Tobit, a devout and wealthy Israelite living among the captives deported to Nineveh from the Northern Kingdom of Israel in 722/721 B.C., suffers severe reverses and is finally blinded. Because of his misfortunes he begs the Lord to let him die. But recalling the large sum he had formerly deposited in far-off Media, he sends his son Tobiah there to bring back the money. In Media, at this same time, a young woman, Sarah, also prays for death, because she has lost seven husbands, each killed in turn on his wedding night by the demon Asmodeus. God hears the prayers of Tobit and Sarah and sends the angel Raphael in human form to aid them both.





JULY 20 Saturday

Tobit, Chapter 1, Verse 18-19
18 Sennacherib returned from Judea, having fled during the days of the judgment enacted against him by the King of Heaven because of the blasphemies he had uttered; whomever he killed I buried. For in his rage he killed many Israelites, but I used to take their bodies away by stealth and bury them. So, when Sennacherib looked for them, he could not find them. 19 But a certain Ninevite went and informed the king about me, that I was burying them, and I went into hiding. When I realized that the king knew about me and that I was being hunted to be put to death, I became afraid and took flight.


Tobit although righteous was also not stupid, even though he opposed the evil in his neighborhood he did not like to suffer for it so he naturally kept his good deeds secret and did not want to be found out by the evil oppressors.

Tobit[1]
  1. Both names, Tobit and Tobias (sometimes written Tobiah), mean “Yahweh is my good.” Tobit was the son of Tobiel, which also means “Yahweh is my good.” He was a native of Thisbe in Naphtali.  Their land allotment lay NW of the Sea of Galilee.  After the division of David’s kingdom, Naphtali was one of the northern tribes.
  2. Tobit lamented the split, but that concern paled in contrast to his sadness over the people’s refusal to worship in the temple in Jerusalem.

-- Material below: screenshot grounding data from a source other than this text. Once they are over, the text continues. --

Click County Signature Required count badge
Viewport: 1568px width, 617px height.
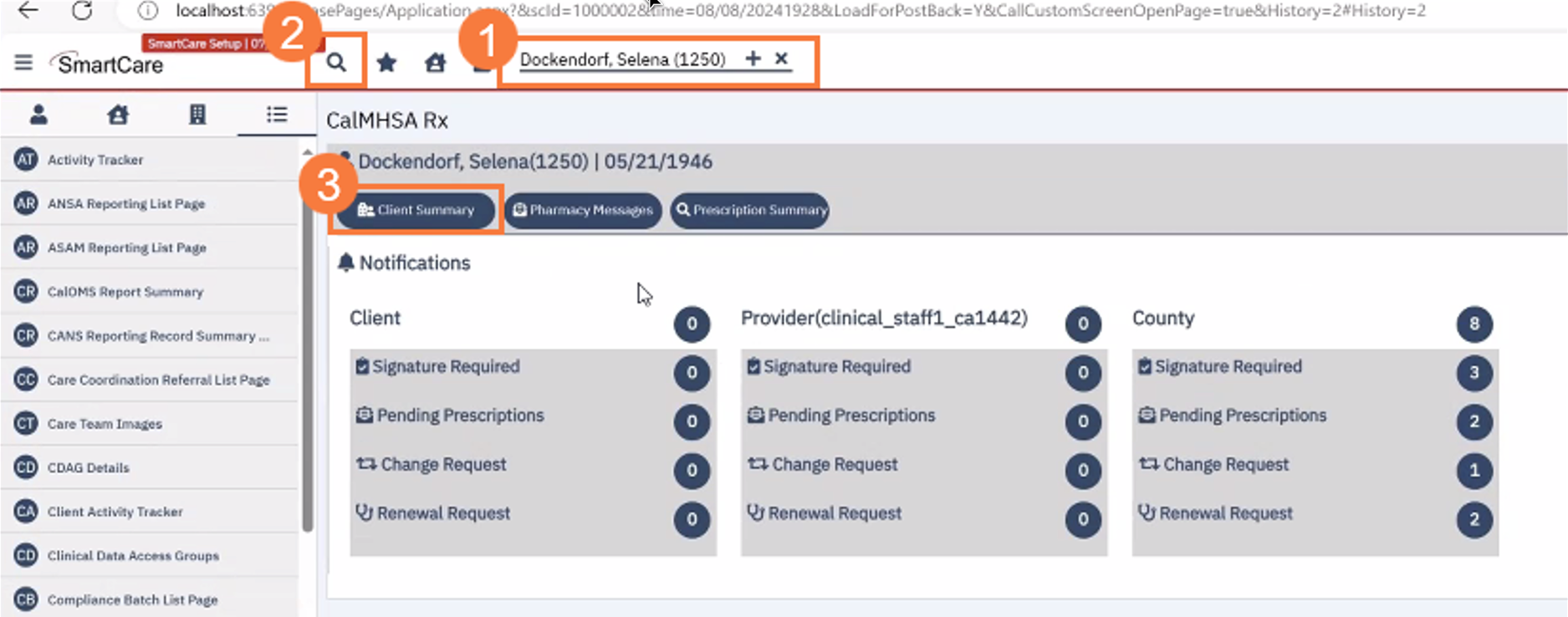(x=1474, y=373)
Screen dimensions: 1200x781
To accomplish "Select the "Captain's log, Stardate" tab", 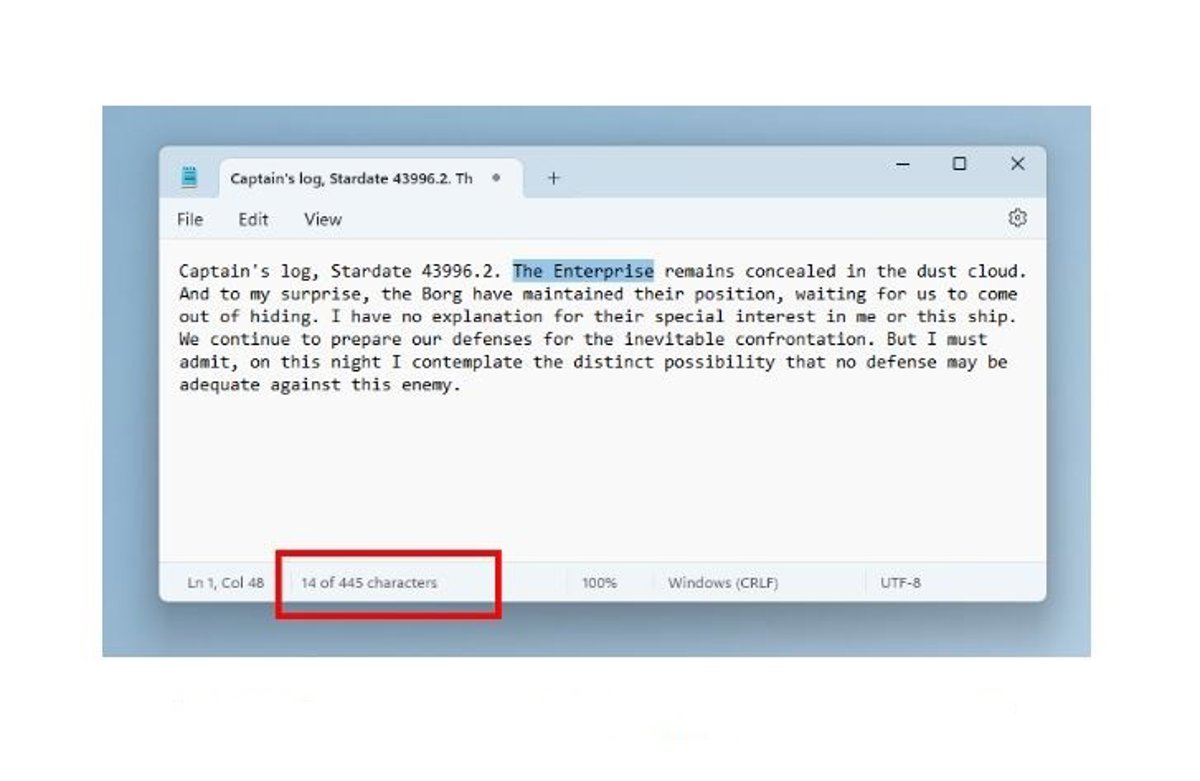I will [351, 178].
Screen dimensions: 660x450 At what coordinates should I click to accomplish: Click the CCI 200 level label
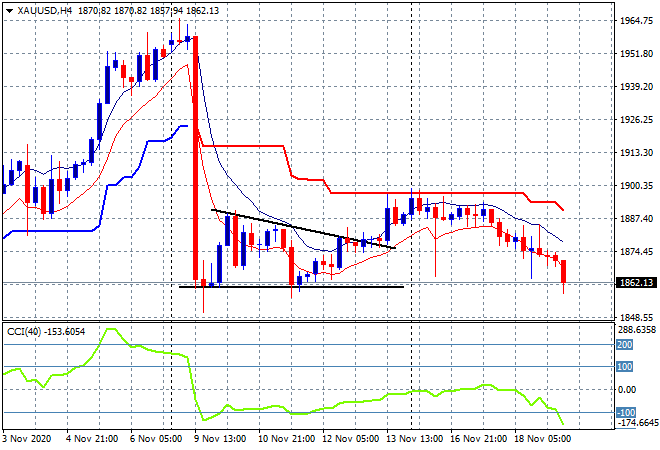[623, 345]
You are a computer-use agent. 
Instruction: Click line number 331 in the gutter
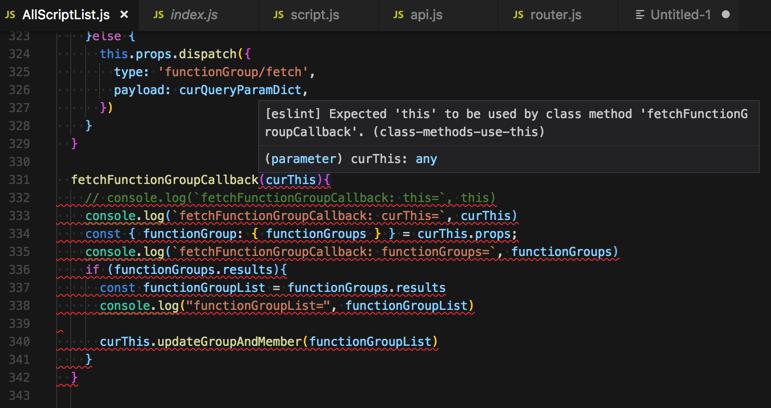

Jeroboam, the king of the northern kingdom, had set up “golden calves” at Dan (in the north) and Bethel (in the south) to make it easier for northern citizens not to have to go to Jerusalem.  Most were taking full advantage of that.  Tobit, however, continued to make the trek to Jerusalem to worship. He claimed he was the only one who did so.  He obviously felt very isolated from his countrymen, though occasionally he took his wife and relatives with him.
  3. Tobit offered sacrifices and gave alms to the temple, the priests, and the poor. When it was time for him to marry, he took a wife from his tribe. His wife’s name was Hannah, which means “Grace.” According to the story, Tobit was among those who were exiled to Nineveh during the reign of Shalmaneser (727-722 BCE).  Most scholars, however, think the deportation of Naphtali occurred under Tiglath-pileser (745-727 BCE). Tobit was a “young man” when this happened. He continued to be an observant Jew while in exile, refusing to eat Gentile food.
  4. As an observant Jew, he followed not only the spirit but also the letter of the law, even in Nineveh. Because he was faithful to the covenant, he was blessed by God. He was in good standing with Shalmaneser and worked in his court. It seems that his position might have been “buyer of provisions.”  This allowed him to travel frequently to Media, where he had family.
  5. His was an important position in Shalmaneser’s court. In gratitude for his services, Shalmaneser gave him ten talents of silver.  Scholars argue over the value of this amount, but it might have been $10,000-$20,000, surely a tidy sum in antiquity. On one of his trips to Media, he managed to give this money to his cousins for safekeeping.
  6. In addition to his work in the court, Tobit gave alms to poor people in Nineveh and made sure that every dead Jew had a proper burial.  Ironically, it would be those good deeds that would get him into trouble. When Sennacherib took over in 705 BCE, he instituted a new policy that the bodies of dead Jews should be left to rot as a message for others.  Undaunted, Tobit defied this law and carried off the bodies to bury them. For a Jew to remain unburied and have his body rot in the open or eaten by animals was the ultimate degradation.
  7. Burying bodies is the main “good work” of the book of Tobit.  After the new king came to power, such actions became very risky.  Tobit was essentially risking his life each time he did it. It was not long before his neighbors turned him in. When the authorities heard what Tobit was doing, they confiscated all of his possessions and would have killed him if he had not vanished, taking his wife and son with him.
Mountaineering[2]

Sir Edmund Hillary born on this day. He was the first man to summit Mt. Everest on May 29, 1953. Climbing a summit is deeply spiritual. Christ climbed tabor, Moses Sinai and even St. Patrick had a favorite climb today call Patrick’s Croagh. We even have Saints that were mountaineers. Today we will look at Pier Giorgio.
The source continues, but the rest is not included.